Activity
Could you write out every entry exactly as it stands?

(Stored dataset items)
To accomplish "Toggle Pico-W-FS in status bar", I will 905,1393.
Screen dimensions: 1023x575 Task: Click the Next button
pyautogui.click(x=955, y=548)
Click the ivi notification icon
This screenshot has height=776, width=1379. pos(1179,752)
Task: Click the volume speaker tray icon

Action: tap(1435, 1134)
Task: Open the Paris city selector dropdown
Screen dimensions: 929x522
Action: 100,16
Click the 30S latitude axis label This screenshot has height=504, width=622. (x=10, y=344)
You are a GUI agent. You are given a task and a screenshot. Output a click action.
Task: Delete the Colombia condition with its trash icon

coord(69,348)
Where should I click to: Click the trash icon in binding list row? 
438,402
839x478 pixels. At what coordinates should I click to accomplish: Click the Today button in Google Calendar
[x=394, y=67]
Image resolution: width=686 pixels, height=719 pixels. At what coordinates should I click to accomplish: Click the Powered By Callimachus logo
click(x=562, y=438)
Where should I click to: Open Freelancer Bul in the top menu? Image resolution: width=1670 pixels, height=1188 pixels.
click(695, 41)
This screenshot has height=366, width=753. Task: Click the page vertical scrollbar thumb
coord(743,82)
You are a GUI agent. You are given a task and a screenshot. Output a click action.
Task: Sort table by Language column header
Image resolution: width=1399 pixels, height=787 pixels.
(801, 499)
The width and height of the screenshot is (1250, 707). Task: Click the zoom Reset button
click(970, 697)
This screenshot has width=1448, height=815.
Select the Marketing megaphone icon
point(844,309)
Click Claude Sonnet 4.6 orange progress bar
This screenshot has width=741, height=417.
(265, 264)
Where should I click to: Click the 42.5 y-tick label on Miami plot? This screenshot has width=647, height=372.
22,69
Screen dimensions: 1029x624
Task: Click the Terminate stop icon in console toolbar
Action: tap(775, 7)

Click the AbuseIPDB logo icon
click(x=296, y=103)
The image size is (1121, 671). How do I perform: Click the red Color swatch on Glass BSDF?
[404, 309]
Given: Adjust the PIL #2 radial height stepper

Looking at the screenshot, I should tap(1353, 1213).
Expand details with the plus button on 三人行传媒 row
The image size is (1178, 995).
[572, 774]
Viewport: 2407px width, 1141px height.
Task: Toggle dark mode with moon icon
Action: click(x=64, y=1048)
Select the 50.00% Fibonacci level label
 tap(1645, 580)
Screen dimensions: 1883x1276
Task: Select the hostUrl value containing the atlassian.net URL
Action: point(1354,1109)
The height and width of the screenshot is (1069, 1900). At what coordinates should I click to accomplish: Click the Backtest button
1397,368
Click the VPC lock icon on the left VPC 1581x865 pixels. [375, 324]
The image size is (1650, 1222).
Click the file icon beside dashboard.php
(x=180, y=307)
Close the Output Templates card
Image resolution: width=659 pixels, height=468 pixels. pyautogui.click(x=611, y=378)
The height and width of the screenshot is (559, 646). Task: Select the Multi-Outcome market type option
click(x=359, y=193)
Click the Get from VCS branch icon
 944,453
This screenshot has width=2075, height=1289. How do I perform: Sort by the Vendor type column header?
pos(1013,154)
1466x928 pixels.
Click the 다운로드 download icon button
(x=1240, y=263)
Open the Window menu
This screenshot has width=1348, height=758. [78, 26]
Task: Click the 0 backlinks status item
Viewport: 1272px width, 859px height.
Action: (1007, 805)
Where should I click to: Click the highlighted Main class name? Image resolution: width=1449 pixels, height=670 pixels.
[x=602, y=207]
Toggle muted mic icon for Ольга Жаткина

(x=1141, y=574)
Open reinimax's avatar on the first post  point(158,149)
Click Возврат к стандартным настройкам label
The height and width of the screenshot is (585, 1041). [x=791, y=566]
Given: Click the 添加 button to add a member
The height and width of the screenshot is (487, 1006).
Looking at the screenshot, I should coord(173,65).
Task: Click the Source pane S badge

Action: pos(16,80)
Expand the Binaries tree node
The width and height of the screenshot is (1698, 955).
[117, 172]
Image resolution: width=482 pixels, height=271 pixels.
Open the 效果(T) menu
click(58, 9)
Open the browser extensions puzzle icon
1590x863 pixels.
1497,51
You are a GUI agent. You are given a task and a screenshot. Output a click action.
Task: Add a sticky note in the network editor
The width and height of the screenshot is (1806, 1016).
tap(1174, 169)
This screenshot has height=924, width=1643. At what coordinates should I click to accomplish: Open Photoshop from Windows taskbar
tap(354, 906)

Solved problem
To accomplish "Toggle Pico-W-FS in status bar", I will 905,1393.
Screen dimensions: 1023x575 Task: Click the Next button
pyautogui.click(x=955, y=548)
Click the ivi notification icon
This screenshot has height=776, width=1379. pos(1179,752)
Task: Click the volume speaker tray icon

Action: tap(1435, 1134)
Task: Open the Paris city selector dropdown
Screen dimensions: 929x522
Action: 100,16
Click the 30S latitude axis label This screenshot has height=504, width=622. (x=10, y=344)
You are a GUI agent. You are given a task and a screenshot. Output a click action.
Task: Delete the Colombia condition with its trash icon

coord(69,348)
Where should I click to: Click the trash icon in binding list row? 
438,402
839x478 pixels. At what coordinates should I click to accomplish: Click the Today button in Google Calendar
[x=394, y=67]
Image resolution: width=686 pixels, height=719 pixels. At what coordinates should I click to accomplish: Click the Powered By Callimachus logo
click(x=562, y=438)
Where should I click to: Open Freelancer Bul in the top menu? Image resolution: width=1670 pixels, height=1188 pixels.
click(695, 41)
This screenshot has height=366, width=753. Task: Click the page vertical scrollbar thumb
coord(743,82)
You are a GUI agent. You are given a task and a screenshot. Output a click action.
Task: Sort table by Language column header
Image resolution: width=1399 pixels, height=787 pixels.
(801, 499)
The width and height of the screenshot is (1250, 707). Task: Click the zoom Reset button
click(970, 697)
This screenshot has width=1448, height=815.
Select the Marketing megaphone icon
point(844,309)
Click Claude Sonnet 4.6 orange progress bar
This screenshot has width=741, height=417.
(265, 264)
Where should I click to: Click the 42.5 y-tick label on Miami plot? This screenshot has width=647, height=372.
22,69
Screen dimensions: 1029x624
Task: Click the Terminate stop icon in console toolbar
Action: tap(775, 7)

Click the AbuseIPDB logo icon
click(x=296, y=103)
The image size is (1121, 671). How do I perform: Click the red Color swatch on Glass BSDF?
[404, 309]
Given: Adjust the PIL #2 radial height stepper

Looking at the screenshot, I should tap(1353, 1213).
Expand details with the plus button on 三人行传媒 row
The image size is (1178, 995).
[572, 774]
Viewport: 2407px width, 1141px height.
Task: Toggle dark mode with moon icon
Action: click(x=64, y=1048)
Select the 50.00% Fibonacci level label
 tap(1645, 580)
Screen dimensions: 1883x1276
Task: Select the hostUrl value containing the atlassian.net URL
Action: point(1354,1109)
The height and width of the screenshot is (1069, 1900). At what coordinates should I click to accomplish: Click the Backtest button
1397,368
Click the VPC lock icon on the left VPC 1581x865 pixels. [375, 324]
The image size is (1650, 1222).
Click the file icon beside dashboard.php
(x=180, y=307)
Close the Output Templates card
Image resolution: width=659 pixels, height=468 pixels. pyautogui.click(x=611, y=378)
The height and width of the screenshot is (559, 646). Task: Select the Multi-Outcome market type option
click(x=359, y=193)
Click the Get from VCS branch icon
 944,453
This screenshot has width=2075, height=1289. How do I perform: Sort by the Vendor type column header?
pos(1013,154)
1466x928 pixels.
Click the 다운로드 download icon button
(x=1240, y=263)
Open the Window menu
This screenshot has width=1348, height=758. [78, 26]
Task: Click the 0 backlinks status item
Viewport: 1272px width, 859px height.
Action: (1007, 805)
Where should I click to: Click the highlighted Main class name? Image resolution: width=1449 pixels, height=670 pixels.
[x=602, y=207]
Toggle muted mic icon for Ольга Жаткина

(x=1141, y=574)
Open reinimax's avatar on the first post  point(158,149)
Click Возврат к стандартным настройкам label
The height and width of the screenshot is (585, 1041). [x=791, y=566]
Given: Click the 添加 button to add a member
The height and width of the screenshot is (487, 1006).
Looking at the screenshot, I should coord(173,65).
Task: Click the Source pane S badge

Action: pos(16,80)
Expand the Binaries tree node
The width and height of the screenshot is (1698, 955).
[117, 172]
Image resolution: width=482 pixels, height=271 pixels.
Open the 效果(T) menu
click(58, 9)
Open the browser extensions puzzle icon
1590x863 pixels.
1497,51
You are a GUI agent. You are given a task and a screenshot. Output a click action.
Task: Add a sticky note in the network editor
The width and height of the screenshot is (1806, 1016).
tap(1174, 169)
This screenshot has height=924, width=1643. At what coordinates should I click to accomplish: Open Photoshop from Windows taskbar
tap(354, 906)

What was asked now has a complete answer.